Monday, November 19, 2007

Reconstructing fingerprint images from templates

This is for everyone who thinks fingerprints cannot be reverse engineered from biometric systems, and especially for Jim Knight MP, the Labour Minister for Schools and Learners, who offered up the below incorrect information in a parliamentary debate in July this year with Greg Mulholland MP:

"Secondly, as I stated earlier, it is not possible to recreate a fingerprint using the numbers that are stored. The algorithm generates a unique number, producing no information of any use to identity thieves. I shall quote from a statement from the Information Commissioner’s Office—a thoroughly independent source—that says in the third paragraph:

“Full fingerprint images are not stored and cannot be generated (‘reverse engineered’) from the template.”

I hope that that is clear to all those listening, because it is an important reassurance on the points that the hon. Gentleman has made." ...absolutely crystal Jim.


1. Original fingerprint scan
2. Stored fingerprint template

3. Print reconstructed from template
Arun Ross, Member, IEEE, Jidnya Shah, and Anil K. Jain, Fellow, IEEE
April 2007
(as shown on the Leave Them Kids Alone site)

2 comments:

Anonymous said...

At the public meeting held at Morley High School, parents were reassured that only a sequence of numbers would be stored and that it could not be reversed! This was clearly stated by the biometric salesman.
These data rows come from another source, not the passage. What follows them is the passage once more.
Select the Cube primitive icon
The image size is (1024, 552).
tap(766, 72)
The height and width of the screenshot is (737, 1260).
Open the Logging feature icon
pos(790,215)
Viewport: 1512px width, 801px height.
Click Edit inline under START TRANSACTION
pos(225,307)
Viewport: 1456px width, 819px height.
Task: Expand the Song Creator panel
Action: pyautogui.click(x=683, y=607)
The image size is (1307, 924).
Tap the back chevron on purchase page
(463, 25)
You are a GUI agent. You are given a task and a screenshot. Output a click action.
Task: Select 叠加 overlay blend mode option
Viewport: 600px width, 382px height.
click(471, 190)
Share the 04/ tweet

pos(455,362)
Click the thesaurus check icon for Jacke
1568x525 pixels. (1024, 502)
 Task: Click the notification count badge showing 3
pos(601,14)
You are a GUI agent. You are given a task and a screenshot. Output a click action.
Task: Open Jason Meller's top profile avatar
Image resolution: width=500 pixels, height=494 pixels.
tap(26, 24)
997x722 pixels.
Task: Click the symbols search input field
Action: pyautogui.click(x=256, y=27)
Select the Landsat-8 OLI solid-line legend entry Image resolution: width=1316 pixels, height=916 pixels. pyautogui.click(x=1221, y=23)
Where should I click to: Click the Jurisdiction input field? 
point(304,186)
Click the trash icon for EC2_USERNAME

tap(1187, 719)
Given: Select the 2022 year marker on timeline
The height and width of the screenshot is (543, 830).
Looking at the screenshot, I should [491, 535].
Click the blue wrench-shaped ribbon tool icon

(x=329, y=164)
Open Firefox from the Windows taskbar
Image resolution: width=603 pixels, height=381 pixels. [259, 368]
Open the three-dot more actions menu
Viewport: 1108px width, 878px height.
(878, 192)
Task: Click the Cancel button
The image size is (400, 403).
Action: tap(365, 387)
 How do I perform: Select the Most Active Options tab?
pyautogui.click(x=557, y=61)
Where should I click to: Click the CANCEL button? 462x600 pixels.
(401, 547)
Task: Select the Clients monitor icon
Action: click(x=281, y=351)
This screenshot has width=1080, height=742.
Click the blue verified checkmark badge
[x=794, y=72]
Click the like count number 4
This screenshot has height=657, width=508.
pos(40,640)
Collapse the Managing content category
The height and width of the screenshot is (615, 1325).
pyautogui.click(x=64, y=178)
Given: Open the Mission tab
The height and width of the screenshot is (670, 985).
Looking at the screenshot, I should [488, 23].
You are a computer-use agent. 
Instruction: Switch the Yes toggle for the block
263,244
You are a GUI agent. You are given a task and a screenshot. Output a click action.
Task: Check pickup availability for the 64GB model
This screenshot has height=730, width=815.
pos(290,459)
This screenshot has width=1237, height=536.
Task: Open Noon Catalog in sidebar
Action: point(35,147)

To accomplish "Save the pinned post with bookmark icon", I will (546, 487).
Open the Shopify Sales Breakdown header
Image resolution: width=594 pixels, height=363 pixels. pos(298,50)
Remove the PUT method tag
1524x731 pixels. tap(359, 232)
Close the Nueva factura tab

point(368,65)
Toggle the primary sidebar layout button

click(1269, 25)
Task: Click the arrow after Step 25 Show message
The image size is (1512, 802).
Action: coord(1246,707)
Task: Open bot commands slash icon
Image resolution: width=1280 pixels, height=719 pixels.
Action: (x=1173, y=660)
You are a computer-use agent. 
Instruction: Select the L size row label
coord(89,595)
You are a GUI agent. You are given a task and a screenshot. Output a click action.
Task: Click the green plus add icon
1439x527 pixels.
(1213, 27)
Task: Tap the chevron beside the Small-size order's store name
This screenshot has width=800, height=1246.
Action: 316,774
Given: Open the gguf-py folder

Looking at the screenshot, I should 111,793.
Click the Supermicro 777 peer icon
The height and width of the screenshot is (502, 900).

Also, on the BBC Radio 4 "You & Yours" interview with regards to the biometric system at Morley High School, MP Jim Knight stated the following:
"children are not fingerprinted, there is no ink pad, all that happens is that a long number is generated from part of the finger. That can't be reversed back into a fingerprint"

Anonymous said...

Fingerprint minutiae are an intermediate "half-way" house to a template. A template is non-reversible back to minutiae. Schools deciding whether to implement fingerprint systems should ask whether minutiae data are being stored in the system, or templates only. The drawback of storing templates only is that it may lock you in to a particular vendor's fingerprint technology (fingerprint images and minutiae are inter-operable). There are other systems, such as iris recognition in which a digital photograph of the eye is taken, which do not have the forensic connotations of fingerprint. These are coming down in price and are now competitive with fingerprint.